| Brano da leggere |

+ + + +

BICI. Io, ciclista cornuto e mazziato


di Stefano Arduini

Venti metri sul marciapiede mi costeranno 4 punti in meno sulla patente 

Oltre a essere un giornalista (non che le due cose siano in contraddizione) sono un grande amante della bicicletta. Non solo quella da corsa (Cinelli modello Unica per gli intenditori), ma anche quella da passeggio sulla quale ho fatto montare due seggioloni per poter trasportare le mie due bambine. Ogni mattina pedalo da casa all’asilo nido (le due fanciulle hanno 1 e mezzo e 3 anni) e da qui mi dirigo in redazione. Tutti e tre da buoni milanesi giudiziosi portiamo il caschetto. In tutto saranno cinque chilometri. Naturalmente nemmeno un centimetro dei quali è dotato di pista ciclabile. 

In alcuni tratti– lo ammetto- invado il marciapiede, talvolta lo faccio per “sgamare” qualche semaforo, molto più spesso per avere l’illusione di non rischiare la pelle (gran parte del mio tragitto lo percorro su stradoni simil tangenziale, via Cermenate- via Antonini per intenderci o su vie che abbinano pavè e rotaie, – via Montegani – via Meda, non proprio salutari per le parti intime dei ciclisti uomini, nonché per la stabilità delle giovanissime passeggere). Per carità, sbaglio, sapendo di sbagliare, ma lo spirito di sopravvivenza talvolta mi assale.

+ + + +

| Dati grezzi |
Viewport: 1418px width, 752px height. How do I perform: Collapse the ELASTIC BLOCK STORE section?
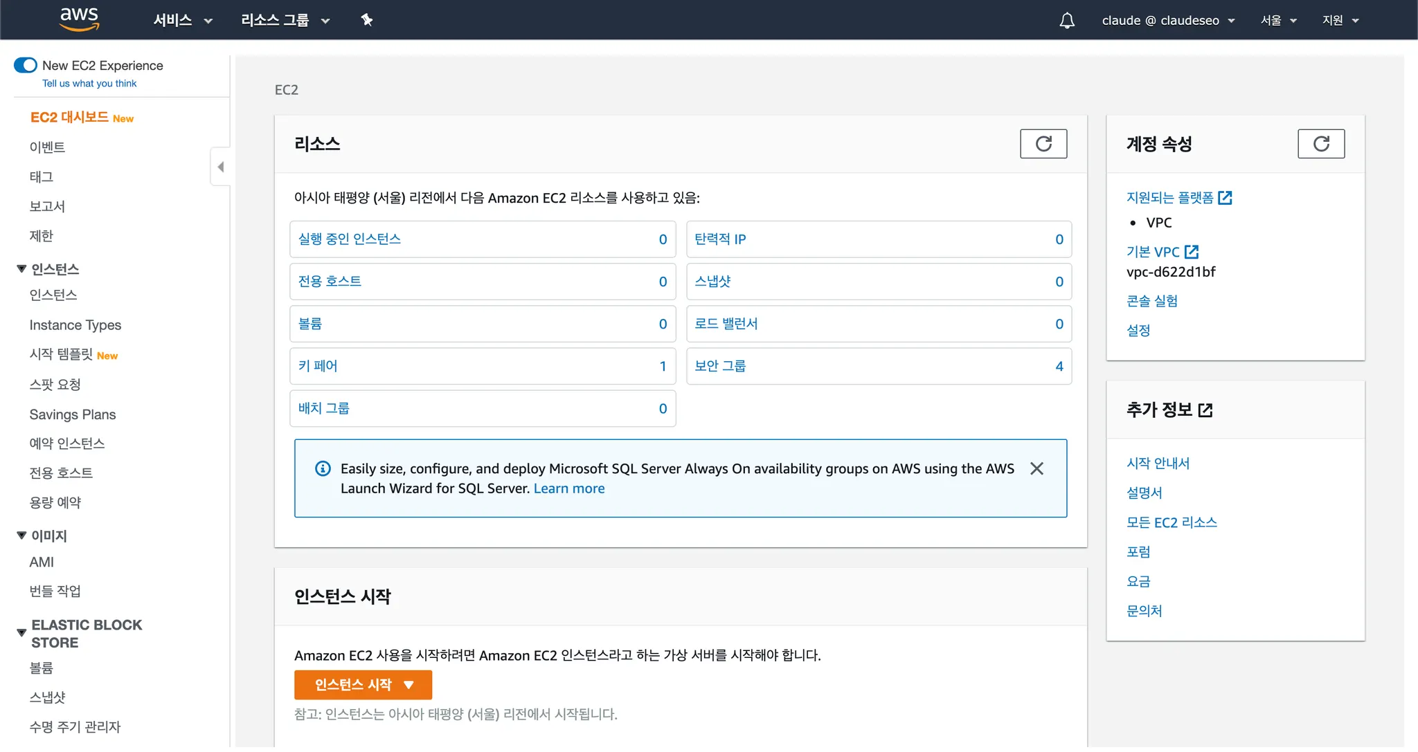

+ + + +

| Da svolgere |
1. Stabilisci se ciascuna affermazione concorda con il brano, rispondendo sì o no e citando tra virgolette le parole del brano che lo provano: (a) chi scrive ha fatto montare sulla bicicletta da passeggio dei seggioloni per le figlie; (b) una parte del tragitto quotidiano è dotata di pista ciclabile; (c) durante il tragitto nessuno dei tre indossa il caschetto.
2. Trascrivi fedelmente il passo del brano da “In alcuni tratti–” a “talvolta mi assale.”.
3. Elenca tutte le vie nominate nel brano.
Le righe provengono da una fonte diversa dal brano.

| Risultati |
1.
(a) Sì: “ho fatto montare due seggioloni per poter trasportare le mie due bambine”.
(b) No: “nemmeno un centimetro dei quali è dotato di pista ciclabile”.
(c) No: “Tutti e tre da buoni milanesi giudiziosi portiamo il caschetto”.

2.
In alcuni tratti– lo ammetto- invado il marciapiede, talvolta lo faccio per “sgamare” qualche semaforo, molto più spesso per avere l’illusione di non rischiare la pelle (gran parte del mio tragitto lo percorro su stradoni simil tangenziale, via Cermenate- via Antonini per intenderci o su vie che abbinano pavè e rotaie, – via Montegani – via Meda, non proprio salutari per le parti intime dei ciclisti uomini, nonché per la stabilità delle giovanissime passeggere). Per carità, sbaglio, sapendo di sbagliare, ma lo spirito di sopravvivenza talvolta mi assale.

3. via Cermenate, via Antonini, via Montegani, via Meda